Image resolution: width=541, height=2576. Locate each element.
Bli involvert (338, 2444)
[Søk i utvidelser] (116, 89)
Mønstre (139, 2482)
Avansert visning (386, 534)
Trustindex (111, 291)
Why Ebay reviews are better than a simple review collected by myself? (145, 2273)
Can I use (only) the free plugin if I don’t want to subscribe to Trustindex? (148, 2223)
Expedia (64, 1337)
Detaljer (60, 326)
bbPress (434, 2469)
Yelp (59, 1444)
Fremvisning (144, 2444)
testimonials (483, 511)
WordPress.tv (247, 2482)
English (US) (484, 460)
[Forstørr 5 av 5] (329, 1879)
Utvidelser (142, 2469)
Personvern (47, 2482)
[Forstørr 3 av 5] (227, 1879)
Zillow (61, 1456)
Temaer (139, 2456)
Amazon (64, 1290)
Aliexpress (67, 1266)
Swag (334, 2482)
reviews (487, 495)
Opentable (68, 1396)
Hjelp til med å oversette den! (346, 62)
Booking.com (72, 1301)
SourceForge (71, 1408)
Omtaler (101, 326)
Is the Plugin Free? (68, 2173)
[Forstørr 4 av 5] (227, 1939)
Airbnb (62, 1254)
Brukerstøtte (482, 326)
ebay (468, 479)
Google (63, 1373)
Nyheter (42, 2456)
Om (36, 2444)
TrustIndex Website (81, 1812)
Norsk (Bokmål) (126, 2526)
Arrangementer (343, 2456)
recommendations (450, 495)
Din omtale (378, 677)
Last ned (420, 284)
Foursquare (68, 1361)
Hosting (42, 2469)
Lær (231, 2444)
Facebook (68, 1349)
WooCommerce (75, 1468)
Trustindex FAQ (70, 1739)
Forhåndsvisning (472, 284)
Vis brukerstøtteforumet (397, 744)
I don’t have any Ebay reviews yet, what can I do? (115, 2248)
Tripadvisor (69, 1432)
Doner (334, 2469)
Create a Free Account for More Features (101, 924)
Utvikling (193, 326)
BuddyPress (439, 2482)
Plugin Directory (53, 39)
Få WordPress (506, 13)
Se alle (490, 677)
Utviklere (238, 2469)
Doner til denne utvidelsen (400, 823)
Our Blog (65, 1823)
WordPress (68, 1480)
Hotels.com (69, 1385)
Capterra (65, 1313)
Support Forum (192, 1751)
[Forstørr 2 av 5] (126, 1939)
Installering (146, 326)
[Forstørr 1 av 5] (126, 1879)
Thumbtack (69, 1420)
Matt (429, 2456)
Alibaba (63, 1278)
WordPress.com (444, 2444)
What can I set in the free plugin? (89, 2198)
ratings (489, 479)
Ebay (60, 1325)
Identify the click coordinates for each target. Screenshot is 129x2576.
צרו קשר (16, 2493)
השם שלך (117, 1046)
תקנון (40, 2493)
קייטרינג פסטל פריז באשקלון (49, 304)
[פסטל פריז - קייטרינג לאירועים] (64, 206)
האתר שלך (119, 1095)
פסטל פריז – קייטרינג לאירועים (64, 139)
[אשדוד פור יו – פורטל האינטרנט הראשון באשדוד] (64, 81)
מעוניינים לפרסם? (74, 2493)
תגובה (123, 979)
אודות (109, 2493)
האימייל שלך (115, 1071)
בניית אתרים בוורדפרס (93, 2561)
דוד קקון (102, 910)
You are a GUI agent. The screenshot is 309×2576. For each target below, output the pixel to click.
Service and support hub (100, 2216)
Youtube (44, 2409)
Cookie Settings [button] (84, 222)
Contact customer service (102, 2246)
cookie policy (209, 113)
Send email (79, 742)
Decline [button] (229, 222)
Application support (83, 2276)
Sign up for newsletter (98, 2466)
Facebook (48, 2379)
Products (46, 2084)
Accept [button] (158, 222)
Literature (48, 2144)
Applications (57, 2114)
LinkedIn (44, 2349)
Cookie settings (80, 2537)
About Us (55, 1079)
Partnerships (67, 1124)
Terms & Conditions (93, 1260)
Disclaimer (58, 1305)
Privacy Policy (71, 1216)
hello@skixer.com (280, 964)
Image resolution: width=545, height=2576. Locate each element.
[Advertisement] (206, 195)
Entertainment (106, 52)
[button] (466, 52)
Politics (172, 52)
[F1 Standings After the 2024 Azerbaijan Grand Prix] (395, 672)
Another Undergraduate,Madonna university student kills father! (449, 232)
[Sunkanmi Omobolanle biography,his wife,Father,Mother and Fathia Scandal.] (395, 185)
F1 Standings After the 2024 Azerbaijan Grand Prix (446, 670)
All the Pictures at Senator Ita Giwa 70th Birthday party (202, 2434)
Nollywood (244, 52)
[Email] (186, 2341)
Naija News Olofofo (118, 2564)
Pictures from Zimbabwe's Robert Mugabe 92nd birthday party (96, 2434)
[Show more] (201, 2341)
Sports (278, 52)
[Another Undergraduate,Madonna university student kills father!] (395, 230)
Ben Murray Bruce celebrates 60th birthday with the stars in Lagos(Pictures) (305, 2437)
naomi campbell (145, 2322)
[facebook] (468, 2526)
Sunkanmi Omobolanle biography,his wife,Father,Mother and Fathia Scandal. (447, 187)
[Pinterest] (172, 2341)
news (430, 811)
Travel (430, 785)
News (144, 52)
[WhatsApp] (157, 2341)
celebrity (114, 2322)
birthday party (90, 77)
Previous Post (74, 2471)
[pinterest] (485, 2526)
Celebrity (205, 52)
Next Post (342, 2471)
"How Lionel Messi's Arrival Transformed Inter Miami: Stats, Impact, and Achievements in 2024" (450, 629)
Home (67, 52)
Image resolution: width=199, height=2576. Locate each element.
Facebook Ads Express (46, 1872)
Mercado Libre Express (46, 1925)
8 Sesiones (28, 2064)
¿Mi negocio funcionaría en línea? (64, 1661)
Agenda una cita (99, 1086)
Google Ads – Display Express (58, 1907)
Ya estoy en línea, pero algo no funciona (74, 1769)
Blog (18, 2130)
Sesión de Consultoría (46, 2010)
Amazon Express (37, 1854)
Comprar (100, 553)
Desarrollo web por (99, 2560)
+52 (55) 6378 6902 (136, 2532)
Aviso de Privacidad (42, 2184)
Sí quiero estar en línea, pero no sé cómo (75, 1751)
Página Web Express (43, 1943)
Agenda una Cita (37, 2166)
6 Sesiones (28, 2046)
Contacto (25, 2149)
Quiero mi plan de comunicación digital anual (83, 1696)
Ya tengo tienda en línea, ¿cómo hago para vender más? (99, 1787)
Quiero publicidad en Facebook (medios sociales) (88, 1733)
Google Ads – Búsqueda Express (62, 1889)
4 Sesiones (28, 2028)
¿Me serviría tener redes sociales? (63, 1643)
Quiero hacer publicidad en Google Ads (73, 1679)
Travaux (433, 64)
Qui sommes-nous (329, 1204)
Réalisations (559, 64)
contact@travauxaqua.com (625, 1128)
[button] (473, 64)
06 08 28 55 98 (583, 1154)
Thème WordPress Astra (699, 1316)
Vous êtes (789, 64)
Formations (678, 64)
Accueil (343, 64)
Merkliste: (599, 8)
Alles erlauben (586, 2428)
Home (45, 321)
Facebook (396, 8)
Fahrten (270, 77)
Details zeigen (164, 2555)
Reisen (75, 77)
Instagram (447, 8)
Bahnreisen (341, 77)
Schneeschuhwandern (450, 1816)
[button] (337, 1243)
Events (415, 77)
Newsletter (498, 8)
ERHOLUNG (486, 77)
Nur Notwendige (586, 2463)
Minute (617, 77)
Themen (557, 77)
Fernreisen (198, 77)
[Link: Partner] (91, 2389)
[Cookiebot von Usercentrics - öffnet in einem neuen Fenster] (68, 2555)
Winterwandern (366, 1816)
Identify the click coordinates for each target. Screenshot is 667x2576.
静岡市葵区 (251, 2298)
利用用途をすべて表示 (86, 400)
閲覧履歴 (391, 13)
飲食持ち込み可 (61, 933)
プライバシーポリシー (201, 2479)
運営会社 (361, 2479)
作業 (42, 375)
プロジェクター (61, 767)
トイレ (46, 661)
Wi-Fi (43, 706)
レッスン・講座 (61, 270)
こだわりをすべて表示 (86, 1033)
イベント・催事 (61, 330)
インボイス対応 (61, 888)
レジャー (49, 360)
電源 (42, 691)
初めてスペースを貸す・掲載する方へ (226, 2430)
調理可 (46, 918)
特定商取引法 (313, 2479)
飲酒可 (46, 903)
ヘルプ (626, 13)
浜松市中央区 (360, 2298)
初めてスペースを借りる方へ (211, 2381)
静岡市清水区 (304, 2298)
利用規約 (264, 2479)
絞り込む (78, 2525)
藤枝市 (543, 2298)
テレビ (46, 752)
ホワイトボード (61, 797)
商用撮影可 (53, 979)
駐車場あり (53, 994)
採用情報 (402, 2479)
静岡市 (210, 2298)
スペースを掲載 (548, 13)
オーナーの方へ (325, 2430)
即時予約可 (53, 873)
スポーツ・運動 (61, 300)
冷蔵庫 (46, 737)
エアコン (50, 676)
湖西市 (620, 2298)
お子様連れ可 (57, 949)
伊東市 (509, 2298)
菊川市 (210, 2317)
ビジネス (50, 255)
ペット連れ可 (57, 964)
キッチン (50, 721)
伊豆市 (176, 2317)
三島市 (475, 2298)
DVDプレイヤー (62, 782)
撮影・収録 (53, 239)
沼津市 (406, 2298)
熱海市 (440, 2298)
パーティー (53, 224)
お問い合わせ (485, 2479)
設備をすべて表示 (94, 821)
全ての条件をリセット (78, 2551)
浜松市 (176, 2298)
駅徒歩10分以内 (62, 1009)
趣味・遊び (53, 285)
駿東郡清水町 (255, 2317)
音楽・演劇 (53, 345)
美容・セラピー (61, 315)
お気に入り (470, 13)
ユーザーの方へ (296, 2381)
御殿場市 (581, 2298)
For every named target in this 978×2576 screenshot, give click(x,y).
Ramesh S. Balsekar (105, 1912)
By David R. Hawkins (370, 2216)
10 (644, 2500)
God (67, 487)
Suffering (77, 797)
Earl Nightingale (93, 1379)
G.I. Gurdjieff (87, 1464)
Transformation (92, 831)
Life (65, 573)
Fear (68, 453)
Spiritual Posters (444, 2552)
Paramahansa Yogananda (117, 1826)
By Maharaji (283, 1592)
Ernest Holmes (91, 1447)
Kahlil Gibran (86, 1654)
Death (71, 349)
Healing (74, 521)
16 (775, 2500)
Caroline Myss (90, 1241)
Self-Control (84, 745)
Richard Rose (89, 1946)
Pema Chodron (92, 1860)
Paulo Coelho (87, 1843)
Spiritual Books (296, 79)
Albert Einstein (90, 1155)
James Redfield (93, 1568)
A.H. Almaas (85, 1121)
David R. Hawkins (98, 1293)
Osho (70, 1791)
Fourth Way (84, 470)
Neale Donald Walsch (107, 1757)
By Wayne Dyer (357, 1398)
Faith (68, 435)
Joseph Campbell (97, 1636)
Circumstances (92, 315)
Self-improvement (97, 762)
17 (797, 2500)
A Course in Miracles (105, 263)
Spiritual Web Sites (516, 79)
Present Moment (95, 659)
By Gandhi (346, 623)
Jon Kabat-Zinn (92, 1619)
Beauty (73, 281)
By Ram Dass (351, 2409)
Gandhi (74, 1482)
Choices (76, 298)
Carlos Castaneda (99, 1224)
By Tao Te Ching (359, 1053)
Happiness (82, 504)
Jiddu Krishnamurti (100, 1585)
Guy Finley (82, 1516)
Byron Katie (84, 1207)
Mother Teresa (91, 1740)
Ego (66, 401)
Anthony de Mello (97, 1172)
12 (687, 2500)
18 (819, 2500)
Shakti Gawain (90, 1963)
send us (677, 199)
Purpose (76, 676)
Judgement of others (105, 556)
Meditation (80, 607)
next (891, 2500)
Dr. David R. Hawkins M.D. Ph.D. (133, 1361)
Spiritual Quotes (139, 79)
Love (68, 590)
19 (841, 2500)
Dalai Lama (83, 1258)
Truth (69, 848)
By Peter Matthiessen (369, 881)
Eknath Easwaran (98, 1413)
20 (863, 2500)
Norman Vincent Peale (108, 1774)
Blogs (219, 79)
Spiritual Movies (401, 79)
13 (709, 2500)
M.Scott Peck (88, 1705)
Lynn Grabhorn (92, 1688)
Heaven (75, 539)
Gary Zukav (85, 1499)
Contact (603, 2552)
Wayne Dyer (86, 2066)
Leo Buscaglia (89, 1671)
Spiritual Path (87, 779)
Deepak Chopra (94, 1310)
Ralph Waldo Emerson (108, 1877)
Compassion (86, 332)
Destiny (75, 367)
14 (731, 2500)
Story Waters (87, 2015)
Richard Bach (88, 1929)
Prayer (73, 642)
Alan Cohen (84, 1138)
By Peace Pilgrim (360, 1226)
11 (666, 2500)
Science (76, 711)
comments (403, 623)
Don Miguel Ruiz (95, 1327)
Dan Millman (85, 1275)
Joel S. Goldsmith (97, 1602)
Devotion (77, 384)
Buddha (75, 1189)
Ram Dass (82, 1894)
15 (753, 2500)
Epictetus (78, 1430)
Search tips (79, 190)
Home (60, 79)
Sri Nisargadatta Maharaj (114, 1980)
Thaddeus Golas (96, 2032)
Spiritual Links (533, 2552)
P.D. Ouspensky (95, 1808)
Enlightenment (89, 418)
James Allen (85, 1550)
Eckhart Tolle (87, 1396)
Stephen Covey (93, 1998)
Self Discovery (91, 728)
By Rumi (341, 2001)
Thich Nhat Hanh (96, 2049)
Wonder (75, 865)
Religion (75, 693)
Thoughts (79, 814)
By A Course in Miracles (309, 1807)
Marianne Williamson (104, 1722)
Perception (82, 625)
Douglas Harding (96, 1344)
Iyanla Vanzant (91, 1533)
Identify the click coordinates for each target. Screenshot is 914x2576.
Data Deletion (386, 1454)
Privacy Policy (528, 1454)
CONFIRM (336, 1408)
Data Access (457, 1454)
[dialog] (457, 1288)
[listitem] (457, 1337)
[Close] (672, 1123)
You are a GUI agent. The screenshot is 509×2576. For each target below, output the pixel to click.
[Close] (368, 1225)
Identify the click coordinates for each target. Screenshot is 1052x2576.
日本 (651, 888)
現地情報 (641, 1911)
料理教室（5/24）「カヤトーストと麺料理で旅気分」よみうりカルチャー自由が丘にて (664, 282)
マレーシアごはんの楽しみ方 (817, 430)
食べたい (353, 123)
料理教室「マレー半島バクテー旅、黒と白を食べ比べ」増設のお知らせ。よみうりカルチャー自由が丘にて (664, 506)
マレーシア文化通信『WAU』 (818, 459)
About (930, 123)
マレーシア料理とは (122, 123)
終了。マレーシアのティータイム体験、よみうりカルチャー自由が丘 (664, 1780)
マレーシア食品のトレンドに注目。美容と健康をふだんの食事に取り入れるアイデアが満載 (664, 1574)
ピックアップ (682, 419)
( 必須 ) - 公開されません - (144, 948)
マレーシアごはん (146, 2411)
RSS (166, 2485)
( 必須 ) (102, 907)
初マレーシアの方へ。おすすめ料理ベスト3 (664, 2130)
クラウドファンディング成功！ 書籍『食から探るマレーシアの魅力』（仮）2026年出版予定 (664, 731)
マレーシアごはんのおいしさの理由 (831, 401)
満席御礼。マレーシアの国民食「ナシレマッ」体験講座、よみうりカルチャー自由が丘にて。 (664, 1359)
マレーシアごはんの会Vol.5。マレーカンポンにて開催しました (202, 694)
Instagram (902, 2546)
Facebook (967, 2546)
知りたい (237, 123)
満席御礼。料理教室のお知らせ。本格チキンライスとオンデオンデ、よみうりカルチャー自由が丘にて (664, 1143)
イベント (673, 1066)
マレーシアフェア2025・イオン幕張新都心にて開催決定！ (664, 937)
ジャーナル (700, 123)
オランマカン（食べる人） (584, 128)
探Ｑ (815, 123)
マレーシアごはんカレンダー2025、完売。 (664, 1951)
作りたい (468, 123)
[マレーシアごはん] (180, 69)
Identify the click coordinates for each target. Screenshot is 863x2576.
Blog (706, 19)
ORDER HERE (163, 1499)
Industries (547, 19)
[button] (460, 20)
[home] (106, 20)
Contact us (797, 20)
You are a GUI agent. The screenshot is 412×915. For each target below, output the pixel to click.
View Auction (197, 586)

........

HOW TO COMPLETE THIS TASK
All lines of the records containing "kills" should be shown.

THE COMPLETED TASK
Another Undergraduate,Madonna university student kills father! (449, 232)
[Another Undergraduate,Madonna university student kills father!] (395, 230)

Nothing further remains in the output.